What does all this have to do with injury and the language we use to talk about it? Here's how I see it: say we force ourselves to go to the gym 5 days a week to do some hard exercise we don't enjoy; we start to experience some pain or discomfort during this exercise regime; we acknowledge it, maybe tell someone else, but deem it not serious enough (because we are not worthy of feeling our best, because exercise is "supposed" to hurt, because pushing through the pain shows just how dedicated we are); we push through and eventually end up forced to stop, often because someone else has told us to - now, we get the reward of stopping exercise, whilst also having proven to ourselves that we really did give it our best shot, we weren't weak, we didn't want to give up. We reap all the rewards: we have shown that we are tough, we get sympathy, and we get to stop the exercise we never wanted to do in the first place. So we can't openly admit that we are injured - that would make it too real. That would mean we'd have to do something about it, something that would perhaps have no purpose other than making ourselves feel better. I say "we", but maybe it's just me...


If you don't believe me, consider a conversation I had with a member of my family recently. They were telling me about how they've been managing their lower back pain, and I said something about pilates. They responded, "Well, that's all well and good, but I won't be doing pilates when I'm 80". They had no response to my genuine question, "Why not?".


I believe that sort of relationship with and between suffering, hard work, pleasure, self-worth, and reward is what has given the concept of injury this foreboding importance. It has become a big, serious thing; a moment of reckoning; a decision to make. It's not just a fact of life, a spectrum in which we almost constantly operate. If we all knew how to manage symptoms of injury, if we were better versed in the language of our bodies (pain, stiffness, tension, crackling, creaking, clunking, numbness, weakness... the list is infinite), if we believed we had a right to do what feels good for us, we would seamlessly adapt and adjust in order to keep going as efficiently and comfortably as possible.
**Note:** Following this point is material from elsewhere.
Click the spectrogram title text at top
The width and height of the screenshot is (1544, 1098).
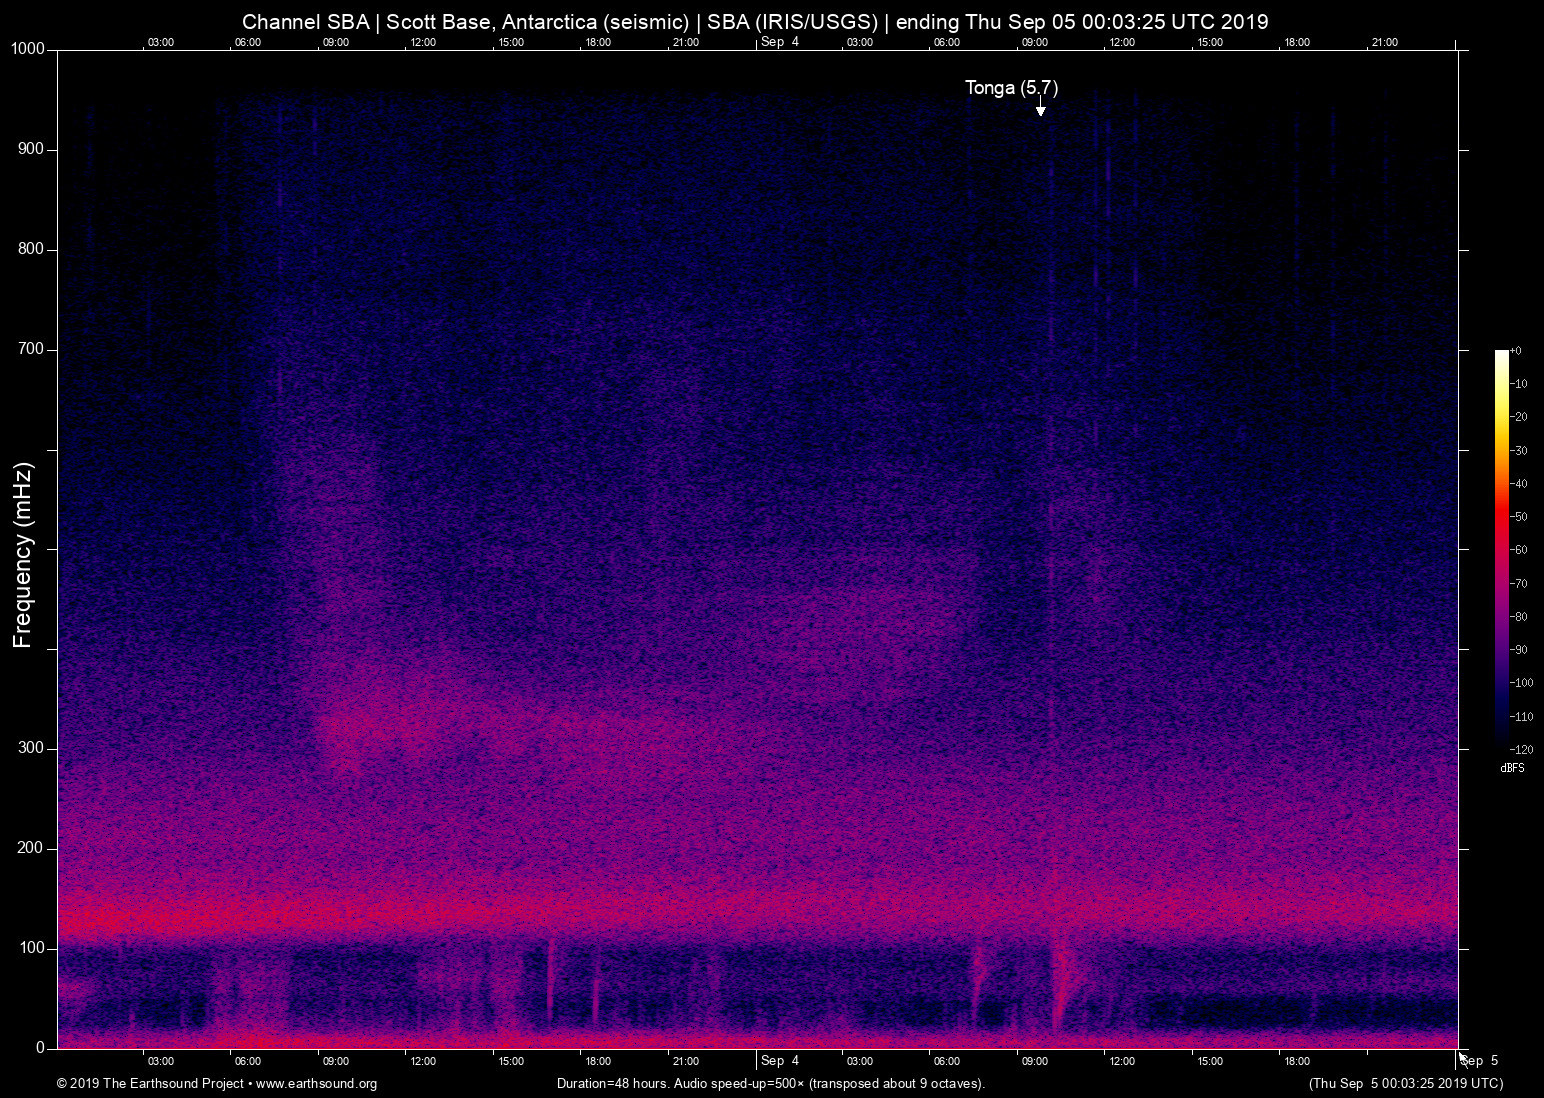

If I allowed myself to write such a long post and go off on so many tangents, it wasn't to end it with a quick fix or a practical solution. If my rambling post made anything clear, it's that these beliefs and attitudes are complex, and deeply ingrained in all of us. Moreover, they get reinforced at every level (I have heard of a consultant suggesting to a patient that the patient's pain wasn't worth dealing with, as the consultant was younger than the patient, yet experienced the same pain; the inference being that the patient should be grateful to "only" have that level of pain at their age). The world, and its attitudes towards bodies, isn't going to change overnight or within one generation, but it won't change at all if we don't start doing something about it. Only when we acknowledge and accept a problem can we start to build a path towards a solution; so we can only recover from an injury if we acknowledge it in the first place. How can we do this if we don't learn to speak our bodies' languages, and practice tuning in?